Rechte Gewalt und Hass gegen queere Menschen nehmen immer stärker zu. Zuletzt waren bei immer mehr CSD-Veranstaltungen, wie etwa in Essen im August, Polizeischutz nötig. Muss hier nicht viel mehr als bisher getan werden? Was schlägst Du vor?
Wir müssen höllisch aufpassen, dass das menschenfeindliche Gift der Rechtsradikalen nicht weiter in unsere Gesellschaft sickert. Gesetzliche Fortschritte sind kein Autoimmunschutz gegen den gesellschaftlichen Rollback. Essen hast Du genannt, ich schaue mit großer Sorge auch auf die Lage in Sachsen und Thüringen. Die Bilder aus Bautzen und Leipzig waren erschreckend – in Plauen habe ich mir selbst ein Bild gemacht. Wenn die Community im nächsten Jahr ihre CSD-Reisepläne macht, dann ist meine Bitte: Fahrt nicht nur in die ganz großen Städte. In manchem Mittelzentrum ist die Unterstützung nötiger und wirkungsvoller.
Was die Neue Rechte wirklich verinnerlicht hat, ist die systematische Verschiebung der Grenzen des Sag- und Machbaren. Es gibt eine interessante Studie zu der Frage, wie wir solchen Strategien aus demokratischer Perspektive begegnen können. Wir brauchen Wissen, also ein umfassendes Verständnis dessen, was gerade passiert und wer dabei welche Ziele verfolgt. Und ja, wir brauchen manchmal auch eine stringentere politische Kommunikation.
Eine von der Ampel eingesetzte Kommission von Expert*innen will es Lesben und Schwulen einfacher machen, Kinder zu kriegen. Im April empfahl sie eine Legalisierung von Eizellabgaben und die altruistische Leihmutterschaft. Wie stehst Du hierzu. Welche Chancen siehst Du, dass in dieser Legislatur noch was geschieht?
Ich begrüße es sehr, wenn wir beginnen über diese Frage eine stärkere gesellschaftliche Debatte zu führen. Ich weiß, dass viele queere Personen sich eine Familie wünschen. Dass Papi und Papa gute Väter sind, ist ja keine Frage der Biologie, sondern der Liebe und der Zuwendung. Es gibt im Übrigen gute Studien, die belegen, dass es Kindern gleichgeschlechtlicher Eltern sehr gut geht. Die bekommen auch keinen Knacks oder werden auch nicht alle schwul oder was weiß ich, was für ein Blödsinn da immer wieder von Konservativ bis Rechtsaußen behauptet wird. Kinder brauchen Klarheit und Stabilität in der sozialen Familie. Aber um ehrlich zu sein, die Legislatur ist nicht mehr lang. Es gibt jetzt nochmal eine neue Initiative, die ich gerne unterstütze, aber ich befürchte, wir brauchen einen längeren Atem.

> BEREITGESTELLTE ANGABEN:
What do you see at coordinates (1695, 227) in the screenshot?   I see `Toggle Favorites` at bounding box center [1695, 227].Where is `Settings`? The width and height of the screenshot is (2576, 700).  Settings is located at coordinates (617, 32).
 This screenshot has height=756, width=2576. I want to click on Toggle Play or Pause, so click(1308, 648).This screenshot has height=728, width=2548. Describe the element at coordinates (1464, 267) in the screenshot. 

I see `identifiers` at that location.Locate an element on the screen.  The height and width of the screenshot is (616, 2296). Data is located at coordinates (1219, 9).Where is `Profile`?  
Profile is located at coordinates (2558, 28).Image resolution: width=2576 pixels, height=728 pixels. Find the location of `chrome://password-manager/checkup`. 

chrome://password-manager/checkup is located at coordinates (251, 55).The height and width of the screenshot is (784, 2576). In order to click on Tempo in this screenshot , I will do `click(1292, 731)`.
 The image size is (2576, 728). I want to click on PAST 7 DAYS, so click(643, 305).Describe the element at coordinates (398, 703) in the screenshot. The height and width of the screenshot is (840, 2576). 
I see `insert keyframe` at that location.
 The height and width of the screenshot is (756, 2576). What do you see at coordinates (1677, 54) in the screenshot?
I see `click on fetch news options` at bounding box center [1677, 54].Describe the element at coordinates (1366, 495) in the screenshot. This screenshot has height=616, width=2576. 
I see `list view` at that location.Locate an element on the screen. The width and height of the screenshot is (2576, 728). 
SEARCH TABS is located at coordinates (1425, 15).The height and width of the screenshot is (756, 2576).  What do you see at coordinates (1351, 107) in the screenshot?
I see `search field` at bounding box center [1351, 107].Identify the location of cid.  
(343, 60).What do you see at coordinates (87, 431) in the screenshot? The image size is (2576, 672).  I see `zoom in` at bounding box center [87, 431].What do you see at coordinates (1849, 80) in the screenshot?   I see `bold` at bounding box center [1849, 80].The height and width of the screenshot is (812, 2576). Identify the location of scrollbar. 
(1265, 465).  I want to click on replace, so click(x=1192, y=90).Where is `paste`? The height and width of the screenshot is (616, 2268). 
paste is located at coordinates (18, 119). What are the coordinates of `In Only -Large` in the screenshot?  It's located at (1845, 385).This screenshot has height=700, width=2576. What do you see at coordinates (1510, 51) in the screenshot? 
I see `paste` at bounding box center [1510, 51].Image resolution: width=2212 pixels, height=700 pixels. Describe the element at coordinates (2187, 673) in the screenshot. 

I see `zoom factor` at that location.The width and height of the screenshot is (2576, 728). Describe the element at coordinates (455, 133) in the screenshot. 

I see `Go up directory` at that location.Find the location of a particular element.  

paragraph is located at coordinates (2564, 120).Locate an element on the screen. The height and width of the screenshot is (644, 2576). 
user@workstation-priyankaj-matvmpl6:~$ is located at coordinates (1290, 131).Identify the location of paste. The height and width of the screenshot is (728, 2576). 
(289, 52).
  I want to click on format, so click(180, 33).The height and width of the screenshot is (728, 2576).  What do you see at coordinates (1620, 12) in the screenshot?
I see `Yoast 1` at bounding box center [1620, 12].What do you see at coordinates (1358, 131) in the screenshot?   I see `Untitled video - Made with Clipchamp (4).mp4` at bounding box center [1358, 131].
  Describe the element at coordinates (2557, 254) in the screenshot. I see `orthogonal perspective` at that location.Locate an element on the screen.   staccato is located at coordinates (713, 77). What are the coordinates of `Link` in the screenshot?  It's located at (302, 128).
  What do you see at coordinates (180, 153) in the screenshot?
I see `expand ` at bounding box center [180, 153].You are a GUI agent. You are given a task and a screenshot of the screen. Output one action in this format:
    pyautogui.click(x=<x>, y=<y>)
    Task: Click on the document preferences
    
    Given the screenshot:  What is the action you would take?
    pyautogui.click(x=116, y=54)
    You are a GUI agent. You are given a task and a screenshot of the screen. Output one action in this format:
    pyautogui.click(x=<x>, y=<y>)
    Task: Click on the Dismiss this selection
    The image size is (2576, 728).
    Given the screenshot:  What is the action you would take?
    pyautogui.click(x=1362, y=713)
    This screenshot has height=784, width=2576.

> AUFGABEN:
(1) Beantworte anhand des Interviews zu queerer Politik diese Fragen:
(a) Bei welcher CSD-Veranstaltung im August war laut Fragesteller Polizeischutz nötig?
(b) In welcher Stadt hat sich die befragte Person selbst ein Bild gemacht?
(c) Was empfahl die Kommission im April?
(2) Schreibe das Interview zu queerer Politik im Anschluss an seinen letzten Satz weiter.
Die Zeilen spielen für die Bearbeitung keine Rolle.

> ANTWORTEN NACH NUMMER:
(1)
(a) Bei der CSD-Veranstaltung in Essen.
(b) In Plauen.
(c) Eine Legalisierung von Eizellabgaben und die altruistische Leihmutterschaft.

(2)
Johannes Winkel, der Bundeschef der Jungen Union, hat zwei olympische cis* Boxerinnen, die er offenbar als trans* gelesen hat, als „kranke Männer” bezeichnet. Wie bewertest Du solche populistischen Vorstöße, mit denen man offensichtlich versucht, am rechten Rand zu fischen?
Mich hat die Aussage traurig und wütend gemacht. Ich hatte gehofft, dass das Wort „krank“ im Zusammenhang mit queeren Menschen weitgehend überwunden ist, aber weit gefehlt. Auch die Union war schon mal weiter. Von der AfD brauchen wir gar nicht zu sprechen. Das meinte ich vorhin mit der Verschiebung des Diskurses. Und ich erkenne hier auch den Versuch, in sich radikalisierenden Milieus durch Gemeinheiten, Ehrabschneidung und eine verächtliche Sprache zu punkten. Das ist unterste Schublade.
In der Sache beglückwünsche ich die Boxerin Imane Khelif, die ich für ihren Weg und ihre Stärke bewundere, zu ihrer Goldmedaille. Etwas, was im Übrigen auch ihre unterlegene Gegnerin getan hat. Sie ist eine Sportlerin, die ja auch schon an vielen internationalen Wettkämpfen teilgenommen hat. Auch die Sportwelt ist divers. Das wird ein bitteres Erwachen für die Junge Union, wenn sie das erstmal merkt.